* _The problem_:
Using the records below, repeat exactly the lines from the one holding "View all (34, 1905)" through the one holding "Hendek (605, 605)", both ends included, and no others.

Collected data
-*-

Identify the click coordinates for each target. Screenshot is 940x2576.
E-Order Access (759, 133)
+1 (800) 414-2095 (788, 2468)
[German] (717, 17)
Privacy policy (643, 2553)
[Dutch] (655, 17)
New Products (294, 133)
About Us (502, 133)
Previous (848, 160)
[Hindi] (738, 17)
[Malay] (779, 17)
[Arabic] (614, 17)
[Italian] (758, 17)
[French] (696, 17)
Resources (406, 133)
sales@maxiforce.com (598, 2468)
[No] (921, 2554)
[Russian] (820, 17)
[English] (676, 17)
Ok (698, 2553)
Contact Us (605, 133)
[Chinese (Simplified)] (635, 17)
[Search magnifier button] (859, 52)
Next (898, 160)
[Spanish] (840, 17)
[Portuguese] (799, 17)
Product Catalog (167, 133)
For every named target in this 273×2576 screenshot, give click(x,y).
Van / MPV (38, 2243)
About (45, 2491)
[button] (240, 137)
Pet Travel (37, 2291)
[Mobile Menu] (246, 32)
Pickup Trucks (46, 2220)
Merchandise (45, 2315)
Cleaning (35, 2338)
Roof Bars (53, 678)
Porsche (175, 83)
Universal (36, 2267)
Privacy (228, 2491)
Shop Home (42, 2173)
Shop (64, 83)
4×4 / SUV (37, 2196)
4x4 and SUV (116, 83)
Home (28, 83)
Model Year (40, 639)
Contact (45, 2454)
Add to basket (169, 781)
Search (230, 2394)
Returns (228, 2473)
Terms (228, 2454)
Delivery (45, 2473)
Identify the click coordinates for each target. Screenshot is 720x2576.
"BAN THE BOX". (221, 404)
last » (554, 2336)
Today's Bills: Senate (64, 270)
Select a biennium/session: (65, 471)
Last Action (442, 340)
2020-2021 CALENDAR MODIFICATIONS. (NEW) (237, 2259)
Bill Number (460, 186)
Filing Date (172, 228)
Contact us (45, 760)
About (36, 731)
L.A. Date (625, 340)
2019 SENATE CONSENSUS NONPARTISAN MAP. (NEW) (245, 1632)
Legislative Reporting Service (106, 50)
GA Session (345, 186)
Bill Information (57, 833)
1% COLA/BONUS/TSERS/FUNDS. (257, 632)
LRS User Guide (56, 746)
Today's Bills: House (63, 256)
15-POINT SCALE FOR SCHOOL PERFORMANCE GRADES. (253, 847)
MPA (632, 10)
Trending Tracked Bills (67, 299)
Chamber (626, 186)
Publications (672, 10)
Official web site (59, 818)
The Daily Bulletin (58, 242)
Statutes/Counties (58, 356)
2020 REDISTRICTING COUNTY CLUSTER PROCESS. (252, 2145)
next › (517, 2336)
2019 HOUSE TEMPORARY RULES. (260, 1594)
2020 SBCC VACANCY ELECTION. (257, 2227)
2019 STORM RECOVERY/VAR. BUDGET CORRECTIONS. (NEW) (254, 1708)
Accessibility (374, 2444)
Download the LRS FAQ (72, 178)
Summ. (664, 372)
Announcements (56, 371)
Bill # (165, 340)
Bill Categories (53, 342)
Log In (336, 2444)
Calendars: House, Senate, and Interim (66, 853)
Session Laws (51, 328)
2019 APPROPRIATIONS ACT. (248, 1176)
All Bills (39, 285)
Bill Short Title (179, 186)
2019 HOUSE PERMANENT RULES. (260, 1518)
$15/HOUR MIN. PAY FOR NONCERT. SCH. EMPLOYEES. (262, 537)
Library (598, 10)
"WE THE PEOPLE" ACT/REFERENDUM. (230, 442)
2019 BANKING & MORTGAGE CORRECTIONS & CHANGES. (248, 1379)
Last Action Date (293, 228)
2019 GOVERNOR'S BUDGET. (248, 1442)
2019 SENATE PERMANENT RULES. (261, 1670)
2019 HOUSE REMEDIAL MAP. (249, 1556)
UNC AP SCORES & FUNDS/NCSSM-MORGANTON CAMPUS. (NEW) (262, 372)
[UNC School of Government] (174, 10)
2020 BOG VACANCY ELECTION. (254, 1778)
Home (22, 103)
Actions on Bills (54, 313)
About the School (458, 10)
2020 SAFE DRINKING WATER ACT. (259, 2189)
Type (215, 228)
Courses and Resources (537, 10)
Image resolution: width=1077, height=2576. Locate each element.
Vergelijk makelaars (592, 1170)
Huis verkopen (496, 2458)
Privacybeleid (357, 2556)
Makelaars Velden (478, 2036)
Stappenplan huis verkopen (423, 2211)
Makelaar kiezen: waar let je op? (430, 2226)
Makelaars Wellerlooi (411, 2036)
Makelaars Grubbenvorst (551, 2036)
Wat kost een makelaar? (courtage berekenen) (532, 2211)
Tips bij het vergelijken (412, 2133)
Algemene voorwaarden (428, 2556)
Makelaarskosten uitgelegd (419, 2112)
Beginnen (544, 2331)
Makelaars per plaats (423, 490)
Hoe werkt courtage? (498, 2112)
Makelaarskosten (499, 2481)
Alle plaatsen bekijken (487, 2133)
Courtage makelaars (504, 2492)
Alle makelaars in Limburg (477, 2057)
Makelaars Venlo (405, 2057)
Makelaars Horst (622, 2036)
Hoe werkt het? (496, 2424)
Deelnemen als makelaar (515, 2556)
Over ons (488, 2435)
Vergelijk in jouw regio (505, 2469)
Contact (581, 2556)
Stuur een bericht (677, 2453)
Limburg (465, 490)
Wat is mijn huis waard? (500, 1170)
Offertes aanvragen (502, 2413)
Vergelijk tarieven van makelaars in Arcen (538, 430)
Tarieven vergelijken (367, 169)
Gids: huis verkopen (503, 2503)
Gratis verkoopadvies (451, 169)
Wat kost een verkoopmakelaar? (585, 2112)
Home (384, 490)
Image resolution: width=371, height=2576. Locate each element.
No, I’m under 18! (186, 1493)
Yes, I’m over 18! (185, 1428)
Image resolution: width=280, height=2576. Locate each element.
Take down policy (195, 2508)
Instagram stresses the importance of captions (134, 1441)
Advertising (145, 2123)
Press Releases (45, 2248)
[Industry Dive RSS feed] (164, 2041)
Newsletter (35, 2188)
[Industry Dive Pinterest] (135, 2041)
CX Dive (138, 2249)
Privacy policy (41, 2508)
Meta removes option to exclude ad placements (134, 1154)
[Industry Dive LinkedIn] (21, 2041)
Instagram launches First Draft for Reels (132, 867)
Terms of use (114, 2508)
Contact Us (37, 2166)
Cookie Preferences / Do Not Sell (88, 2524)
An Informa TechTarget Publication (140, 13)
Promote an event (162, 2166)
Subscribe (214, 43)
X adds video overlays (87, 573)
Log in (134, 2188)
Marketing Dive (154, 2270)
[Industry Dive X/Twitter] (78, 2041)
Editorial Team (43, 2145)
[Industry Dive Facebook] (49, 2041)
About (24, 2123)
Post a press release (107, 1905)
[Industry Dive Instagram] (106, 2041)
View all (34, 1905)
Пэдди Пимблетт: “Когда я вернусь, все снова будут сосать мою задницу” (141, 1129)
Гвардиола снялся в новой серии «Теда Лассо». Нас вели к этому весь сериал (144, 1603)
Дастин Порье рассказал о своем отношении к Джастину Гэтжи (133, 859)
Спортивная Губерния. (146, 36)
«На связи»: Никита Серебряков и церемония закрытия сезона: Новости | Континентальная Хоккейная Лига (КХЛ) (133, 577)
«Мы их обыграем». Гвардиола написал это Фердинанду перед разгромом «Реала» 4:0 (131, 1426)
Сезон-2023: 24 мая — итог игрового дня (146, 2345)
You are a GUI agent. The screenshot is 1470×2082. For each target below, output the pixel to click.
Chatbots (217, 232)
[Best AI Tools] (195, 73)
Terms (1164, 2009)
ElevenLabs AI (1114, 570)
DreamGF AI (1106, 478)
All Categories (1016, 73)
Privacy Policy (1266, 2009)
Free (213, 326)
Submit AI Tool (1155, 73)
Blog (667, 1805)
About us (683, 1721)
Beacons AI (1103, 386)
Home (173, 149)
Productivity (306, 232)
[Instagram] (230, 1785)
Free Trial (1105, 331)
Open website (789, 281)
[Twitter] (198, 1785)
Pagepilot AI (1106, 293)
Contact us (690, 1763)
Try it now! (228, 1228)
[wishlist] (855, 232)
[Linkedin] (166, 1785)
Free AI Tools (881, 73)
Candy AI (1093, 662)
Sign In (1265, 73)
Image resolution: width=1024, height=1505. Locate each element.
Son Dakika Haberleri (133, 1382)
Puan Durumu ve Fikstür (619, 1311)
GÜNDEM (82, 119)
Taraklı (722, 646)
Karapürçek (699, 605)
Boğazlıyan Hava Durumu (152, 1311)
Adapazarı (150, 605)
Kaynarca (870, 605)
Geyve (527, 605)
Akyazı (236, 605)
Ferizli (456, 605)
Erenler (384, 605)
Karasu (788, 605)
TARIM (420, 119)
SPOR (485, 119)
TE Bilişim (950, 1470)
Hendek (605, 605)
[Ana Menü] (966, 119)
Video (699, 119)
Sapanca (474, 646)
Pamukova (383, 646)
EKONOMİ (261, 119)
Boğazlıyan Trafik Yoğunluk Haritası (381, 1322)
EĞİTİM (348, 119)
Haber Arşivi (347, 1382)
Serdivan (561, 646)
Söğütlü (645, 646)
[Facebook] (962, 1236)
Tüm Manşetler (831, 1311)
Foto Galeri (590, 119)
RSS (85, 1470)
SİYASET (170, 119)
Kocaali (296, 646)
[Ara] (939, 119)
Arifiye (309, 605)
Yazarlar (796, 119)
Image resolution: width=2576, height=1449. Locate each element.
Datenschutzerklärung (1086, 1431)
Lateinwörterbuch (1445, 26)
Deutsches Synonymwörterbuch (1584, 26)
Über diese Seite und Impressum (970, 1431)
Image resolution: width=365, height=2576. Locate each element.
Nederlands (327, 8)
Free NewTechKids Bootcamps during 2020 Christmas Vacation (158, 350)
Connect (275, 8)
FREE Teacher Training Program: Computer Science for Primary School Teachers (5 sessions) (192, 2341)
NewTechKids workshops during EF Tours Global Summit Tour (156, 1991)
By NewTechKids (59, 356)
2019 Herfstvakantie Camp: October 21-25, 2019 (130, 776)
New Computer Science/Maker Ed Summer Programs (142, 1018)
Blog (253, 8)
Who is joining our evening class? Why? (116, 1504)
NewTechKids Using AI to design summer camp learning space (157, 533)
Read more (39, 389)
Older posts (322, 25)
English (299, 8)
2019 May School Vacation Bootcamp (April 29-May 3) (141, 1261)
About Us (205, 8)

-*-

* _Task output_:
View all (34, 1905)
Пэдди Пимблетт: “Когда я вернусь, все снова будут сосать мою задницу” (141, 1129)
Гвардиола снялся в новой серии «Теда Лассо». Нас вели к этому весь сериал (144, 1603)
Дастин Порье рассказал о своем отношении к Джастину Гэтжи (133, 859)
Спортивная Губерния. (146, 36)
«На связи»: Никита Серебряков и церемония закрытия сезона: Новости | Континентальная Хоккейная Лига (КХЛ) (133, 577)
«Мы их обыграем». Гвардиола написал это Фердинанду перед разгромом «Реала» 4:0 (131, 1426)
Сезон-2023: 24 мая — итог игрового дня (146, 2345)
You are a GUI agent. The screenshot is 1470×2082. For each target below, output the pixel to click.
Chatbots (217, 232)
[Best AI Tools] (195, 73)
Terms (1164, 2009)
ElevenLabs AI (1114, 570)
DreamGF AI (1106, 478)
All Categories (1016, 73)
Privacy Policy (1266, 2009)
Free (213, 326)
Submit AI Tool (1155, 73)
Blog (667, 1805)
About us (683, 1721)
Beacons AI (1103, 386)
Home (173, 149)
Productivity (306, 232)
[Instagram] (230, 1785)
Free Trial (1105, 331)
Open website (789, 281)
[Twitter] (198, 1785)
Pagepilot AI (1106, 293)
Contact us (690, 1763)
Try it now! (228, 1228)
[wishlist] (855, 232)
[Linkedin] (166, 1785)
Free AI Tools (881, 73)
Candy AI (1093, 662)
Sign In (1265, 73)
Image resolution: width=1024, height=1505. Locate each element.
Son Dakika Haberleri (133, 1382)
Puan Durumu ve Fikstür (619, 1311)
GÜNDEM (82, 119)
Taraklı (722, 646)
Karapürçek (699, 605)
Boğazlıyan Hava Durumu (152, 1311)
Adapazarı (150, 605)
Kaynarca (870, 605)
Geyve (527, 605)
Akyazı (236, 605)
Ferizli (456, 605)
Erenler (384, 605)
Karasu (788, 605)
TARIM (420, 119)
SPOR (485, 119)
TE Bilişim (950, 1470)
Hendek (605, 605)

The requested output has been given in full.